### [SUPPLIED TEXT]
--- --- ---

Nearly 60 per cent of Japanese favour the cancellation of the Tokyo Olympics in the middle of the coronavirus pandemic, a survey conducted by Kyodo News showed on Sunday.
The survey indicated that 59.7 per cent of those polled agreed to cancel the postponed Olympics, while 25.2 per cent said the Games should be held without an audience and 12.6 per cent said the event should go ahead with a limited number of spectators.
The International Olympic Committee (IOC) and Japanese organizers are pressing ahead with the Games and are expected to make a decision in June on how many spectators will be allowed to enter venues.
They have already agreed in March to ban overseas fans from attending this summer's Games due to the pandemic.
The survey comes about two months before the scheduled July 23 start of the Olympics in Tokyo, where the coronavirus state of emergency has been imposed since late April.
The measure has been expanded to nine prefectures on Sunday due to the rapid spread of new variants of the coronavirus.
Opposition to the Games has grown as Japan has been struggling to rein in a fourth wave of the pandemic and as people complain about the extremely slow pace of the roll-out of Covid-19 vaccines.
Only about 1 per cent of the country's 125 million population has been fully vaccinated since the beginning of the vaccination effort in mid-February.

--- --- ---

### [DATASET CONTENT]
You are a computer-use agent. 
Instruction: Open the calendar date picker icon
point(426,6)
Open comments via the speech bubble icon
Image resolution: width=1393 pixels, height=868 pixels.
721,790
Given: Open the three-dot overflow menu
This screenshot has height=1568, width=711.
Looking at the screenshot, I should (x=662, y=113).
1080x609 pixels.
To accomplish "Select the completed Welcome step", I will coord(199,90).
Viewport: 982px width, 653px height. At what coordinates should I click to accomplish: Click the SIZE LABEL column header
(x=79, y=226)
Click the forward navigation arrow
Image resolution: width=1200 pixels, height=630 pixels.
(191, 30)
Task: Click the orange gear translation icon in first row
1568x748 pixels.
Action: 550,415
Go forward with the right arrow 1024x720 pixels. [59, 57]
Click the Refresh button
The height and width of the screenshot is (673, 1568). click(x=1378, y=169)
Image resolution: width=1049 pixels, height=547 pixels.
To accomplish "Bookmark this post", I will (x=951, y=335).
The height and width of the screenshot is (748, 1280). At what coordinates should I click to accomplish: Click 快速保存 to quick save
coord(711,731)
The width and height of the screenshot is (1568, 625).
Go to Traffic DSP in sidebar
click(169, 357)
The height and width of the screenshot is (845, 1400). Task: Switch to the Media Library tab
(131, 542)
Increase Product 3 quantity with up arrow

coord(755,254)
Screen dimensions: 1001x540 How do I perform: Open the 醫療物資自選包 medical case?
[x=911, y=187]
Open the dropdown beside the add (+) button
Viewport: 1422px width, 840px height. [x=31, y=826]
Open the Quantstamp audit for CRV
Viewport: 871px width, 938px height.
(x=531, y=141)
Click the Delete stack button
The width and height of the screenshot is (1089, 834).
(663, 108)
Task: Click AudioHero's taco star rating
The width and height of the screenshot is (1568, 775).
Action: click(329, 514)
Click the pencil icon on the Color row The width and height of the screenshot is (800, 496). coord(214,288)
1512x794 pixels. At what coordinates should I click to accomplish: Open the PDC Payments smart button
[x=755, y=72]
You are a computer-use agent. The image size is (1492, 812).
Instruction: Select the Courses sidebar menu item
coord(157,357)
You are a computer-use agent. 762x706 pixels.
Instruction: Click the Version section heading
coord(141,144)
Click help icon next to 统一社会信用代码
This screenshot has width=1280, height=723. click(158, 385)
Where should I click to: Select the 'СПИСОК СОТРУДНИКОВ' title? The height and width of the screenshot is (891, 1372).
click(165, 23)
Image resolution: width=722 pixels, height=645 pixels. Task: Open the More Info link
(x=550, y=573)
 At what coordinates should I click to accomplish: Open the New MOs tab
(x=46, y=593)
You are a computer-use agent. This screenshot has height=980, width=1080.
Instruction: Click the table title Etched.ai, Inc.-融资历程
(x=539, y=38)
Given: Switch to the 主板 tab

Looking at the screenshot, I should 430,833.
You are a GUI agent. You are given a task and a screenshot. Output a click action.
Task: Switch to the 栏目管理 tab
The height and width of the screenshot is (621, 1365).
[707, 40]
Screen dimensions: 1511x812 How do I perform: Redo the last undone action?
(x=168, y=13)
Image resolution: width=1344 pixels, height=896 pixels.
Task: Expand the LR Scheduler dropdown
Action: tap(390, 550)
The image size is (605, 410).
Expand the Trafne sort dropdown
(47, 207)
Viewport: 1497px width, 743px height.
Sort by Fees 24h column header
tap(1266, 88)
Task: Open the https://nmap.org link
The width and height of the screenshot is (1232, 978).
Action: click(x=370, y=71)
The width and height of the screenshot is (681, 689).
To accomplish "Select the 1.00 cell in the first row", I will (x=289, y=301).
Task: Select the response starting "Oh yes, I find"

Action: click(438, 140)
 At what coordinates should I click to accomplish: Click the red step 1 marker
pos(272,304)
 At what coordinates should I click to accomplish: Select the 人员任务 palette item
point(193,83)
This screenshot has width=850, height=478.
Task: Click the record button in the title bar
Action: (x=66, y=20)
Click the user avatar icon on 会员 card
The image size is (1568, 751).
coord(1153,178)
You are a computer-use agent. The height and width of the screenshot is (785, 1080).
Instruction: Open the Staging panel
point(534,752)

--- --- ---

Reproduce everything in the Tokyo Olympics survey article from "The measure has" down to "effort in mid-February.", word for word.

The measure has been expanded to nine prefectures on Sunday due to the rapid spread of new variants of the coronavirus.
Opposition to the Games has grown as Japan has been struggling to rein in a fourth wave of the pandemic and as people complain about the extremely slow pace of the roll-out of Covid-19 vaccines.
Only about 1 per cent of the country's 125 million population has been fully vaccinated since the beginning of the vaccination effort in mid-February.